Wie der Krimi aus der Wirklichkeit kommt…

Theorien über die historischen Geburtshelfer des Krimis gibt es reichlich. Sie stützen sich vorzugsweise auf handfeste Daten und Fakten, die Reformierung des Prozess- und Strafrechts, die Gründung von Scotland Yard, die zunehmende Alphabetisierung der „Massen“, das damit verbundene Aufkommen weitstreuender Unterhaltungs-, Informations- und Erbauungsmedien. Auf einem etwas abstrakteren Niveau: die Industrialisierung und, wenigstens teil- und zeitweise, Liberalisierung der Gesellschaft, deren Wandel von der bäuerlichen zur industriellen Kultur, die technische Revolution mit ihren ökonomischen Folgen. Oder noch ein wenig abstrakter: Rationalismus und Positivismus als neue Basis einer Weltanschauung, die von der generellen Beherrschbarkeit der Dinge ausgeht und sich im Kriminalroman ein Vehikel geschaffen hat, das genau diese Souveränität im Umgang mit den unbotmäßigen Störenfrieden der kontrollierten Wirklichkeit in effigie vorexerziert.

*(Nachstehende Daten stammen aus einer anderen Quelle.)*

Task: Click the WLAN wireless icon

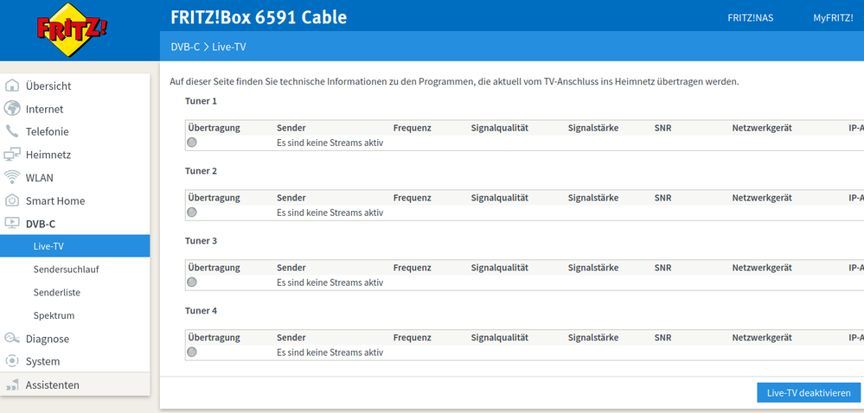Action: click(12, 178)

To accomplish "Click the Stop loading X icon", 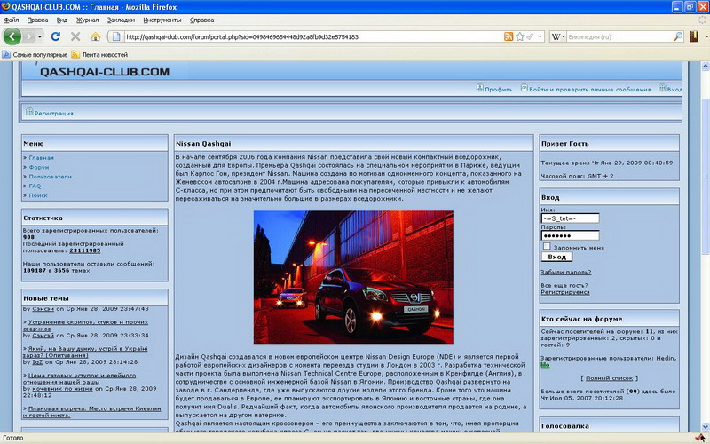I will tap(75, 36).
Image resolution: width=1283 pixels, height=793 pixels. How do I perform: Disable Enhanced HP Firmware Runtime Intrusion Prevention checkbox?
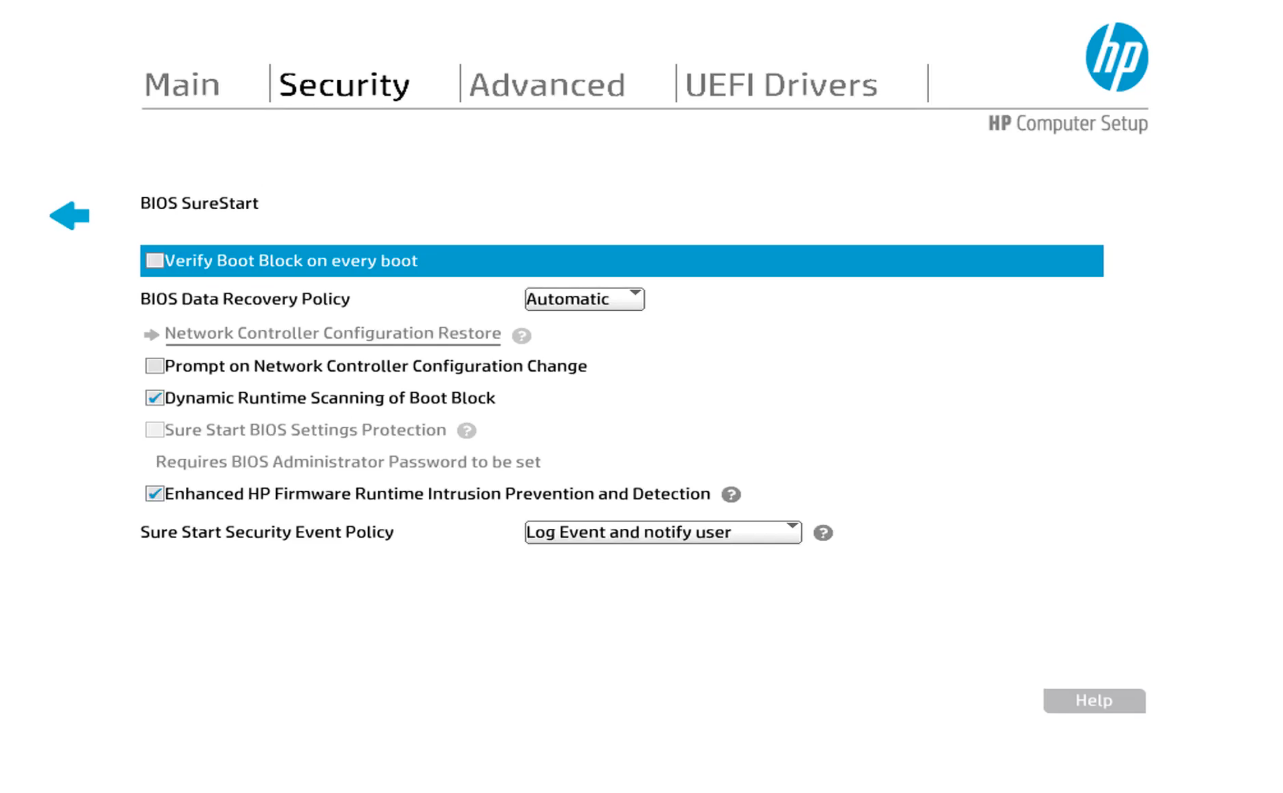(155, 494)
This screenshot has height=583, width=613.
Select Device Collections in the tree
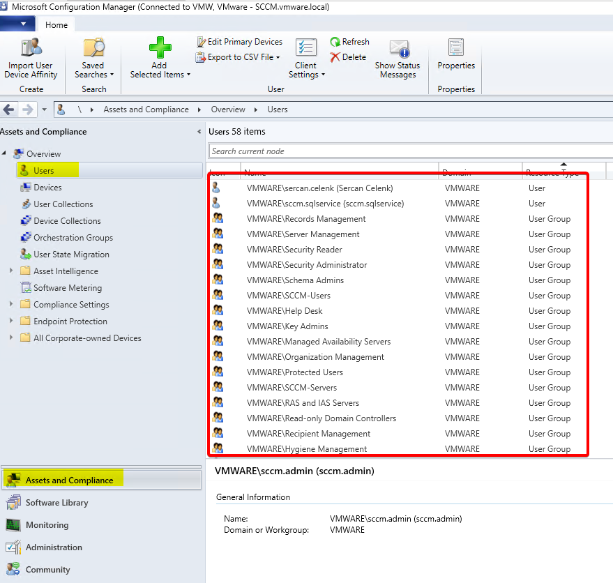click(x=67, y=221)
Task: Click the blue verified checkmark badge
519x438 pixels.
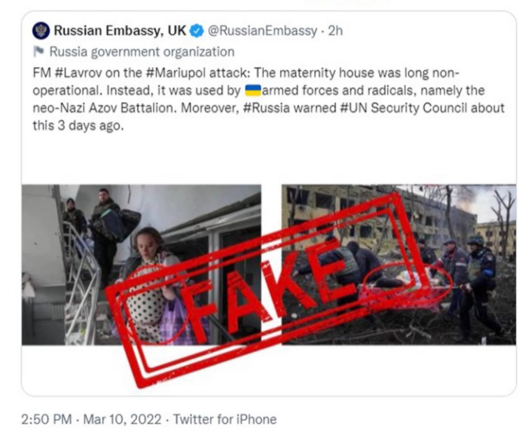Action: [197, 31]
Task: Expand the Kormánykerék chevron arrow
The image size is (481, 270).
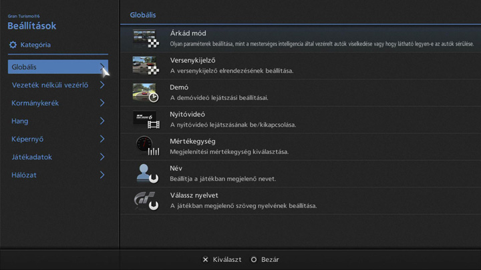Action: (x=102, y=103)
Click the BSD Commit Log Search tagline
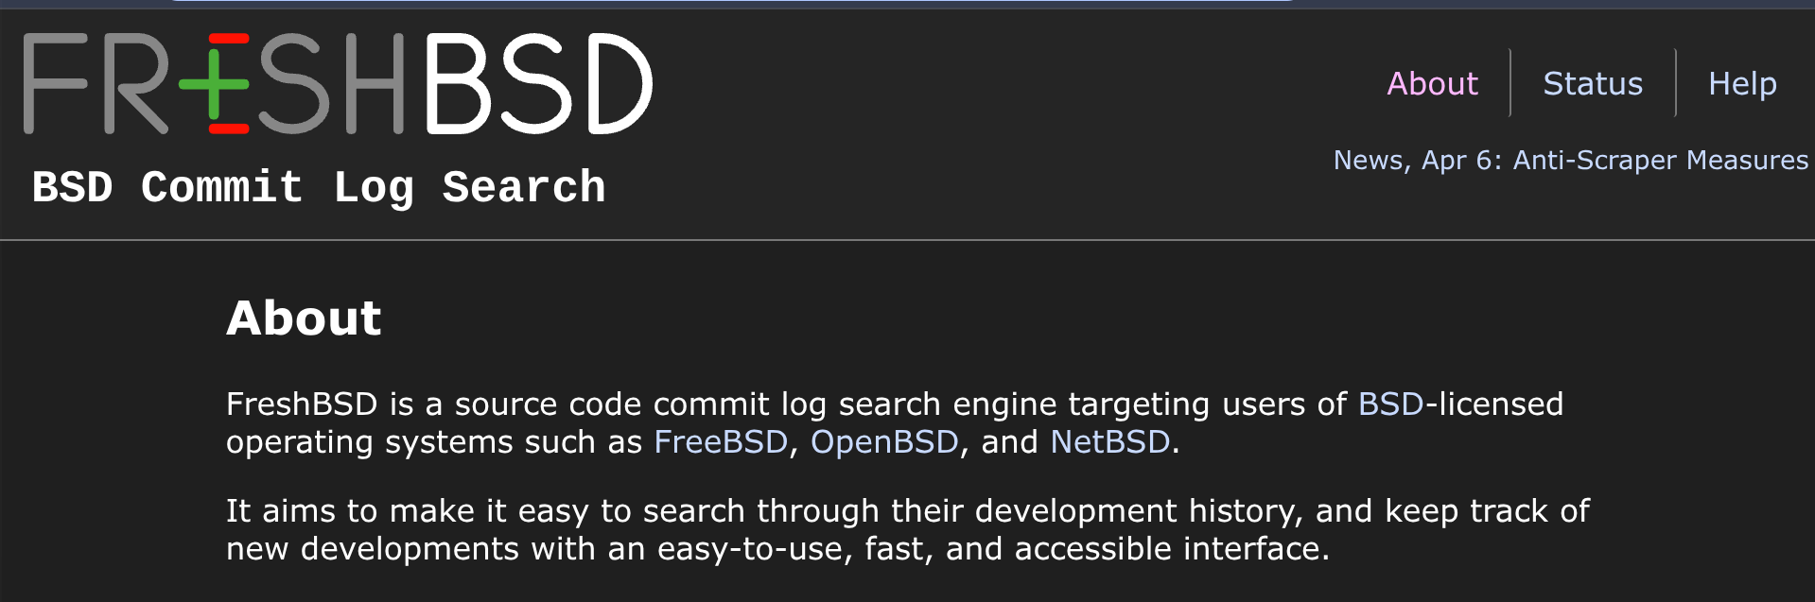Viewport: 1815px width, 602px height. (319, 187)
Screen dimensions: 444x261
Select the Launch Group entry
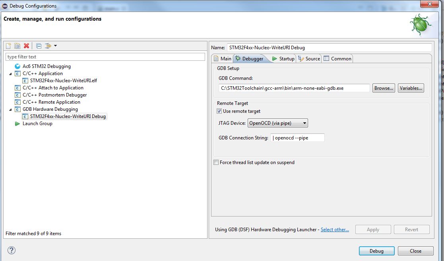tap(37, 124)
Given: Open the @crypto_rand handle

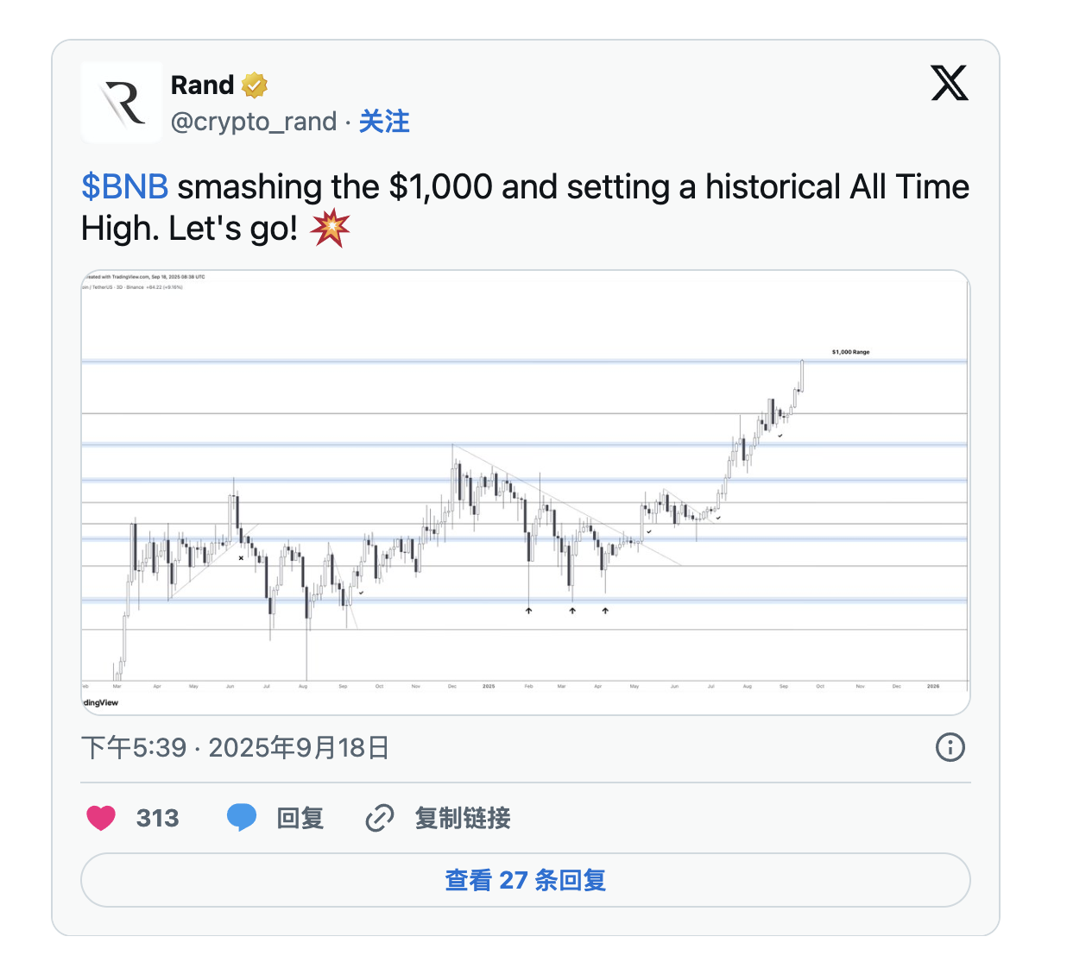Looking at the screenshot, I should pos(254,122).
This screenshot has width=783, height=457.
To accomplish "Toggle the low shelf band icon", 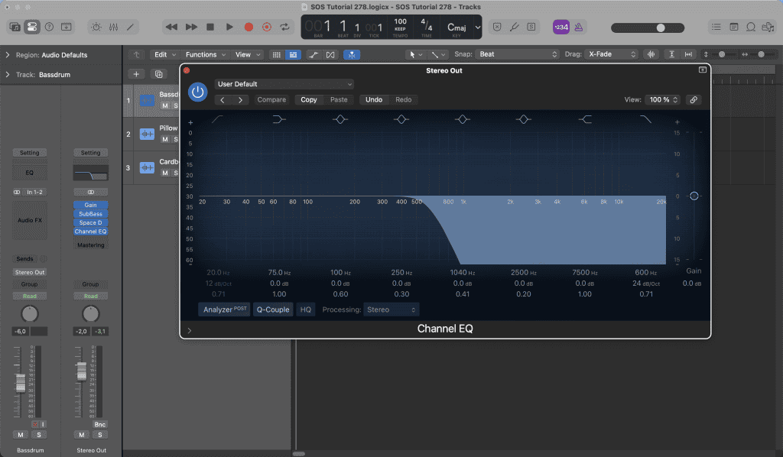I will [x=279, y=119].
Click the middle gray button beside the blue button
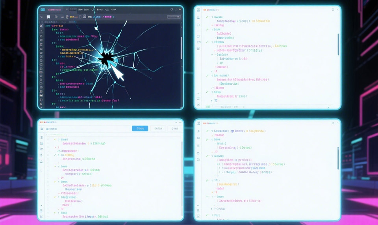The width and height of the screenshot is (378, 225). pyautogui.click(x=158, y=128)
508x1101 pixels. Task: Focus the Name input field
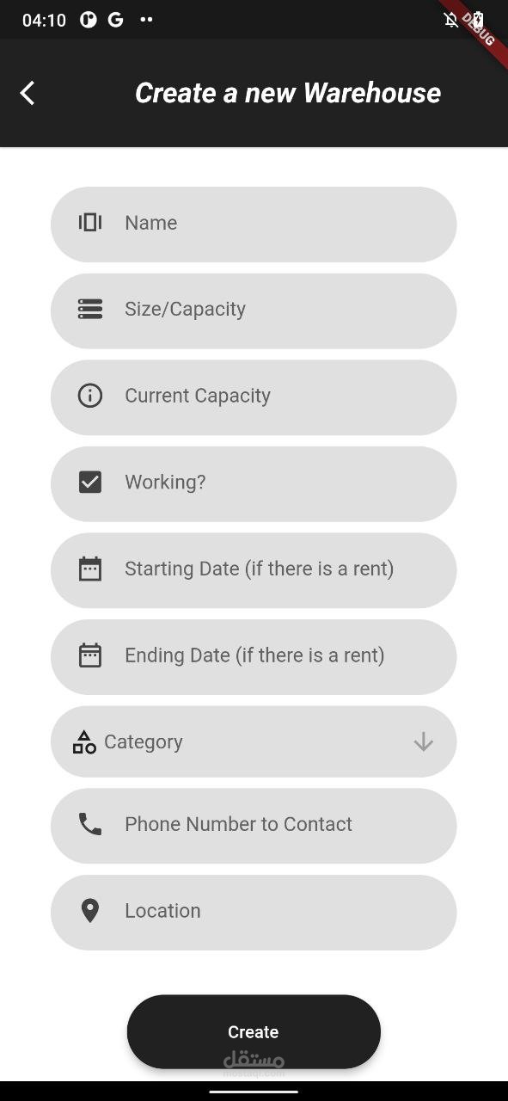coord(254,225)
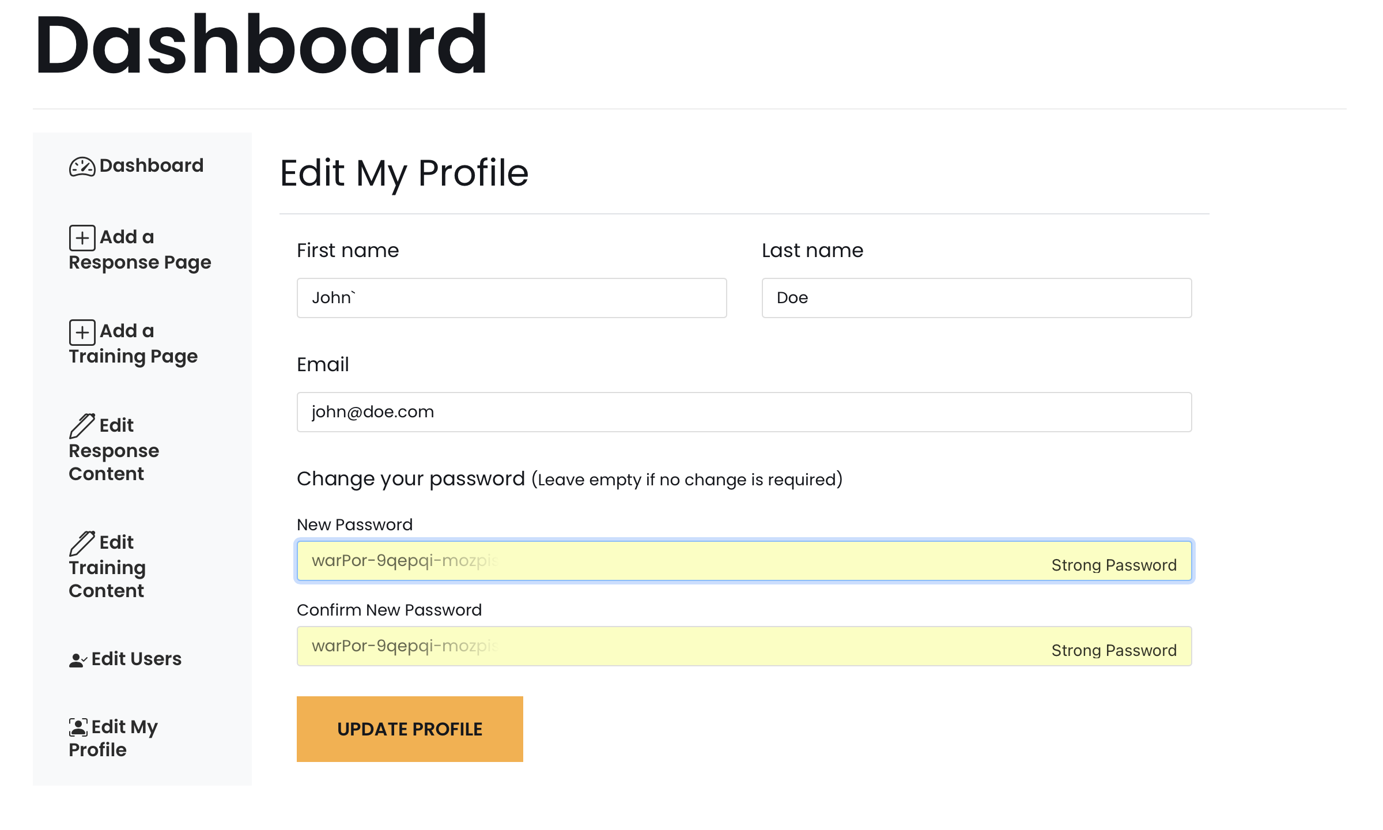Navigate to Edit Training Content

[x=107, y=567]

Der Paradigmenwechsel von der „Verbrechensliteratur“, der es um philosophisch-moralische Aufklärung zu tun war, nicht aber darum, ein Verbrechen aufzuklären, zur mehr oder weniger reinen Denksportveranstaltung Krimi mit buntem Spannungsbeiprogramm, dieser Paradigmenwechsel lässt sich aus den genannten Begebenheiten heraus durchaus schlüssig herleiten. Er ist jedoch unvollständig.

Denn die Wirklichkeit des 19. Jahrhunderts als der Geburtsepoche des Krimis war nicht nur die der rationalen Durchdringung der Welt, um sie vollständig zu verstehen und unter Kontrolle zu bringen. Parallel dazu existierte eine Gegenkraft, und wie beide sich sowohl bedingten als auch bekämpften, charakterisiert die Wirklichkeit und ihre Kriminalliteratur.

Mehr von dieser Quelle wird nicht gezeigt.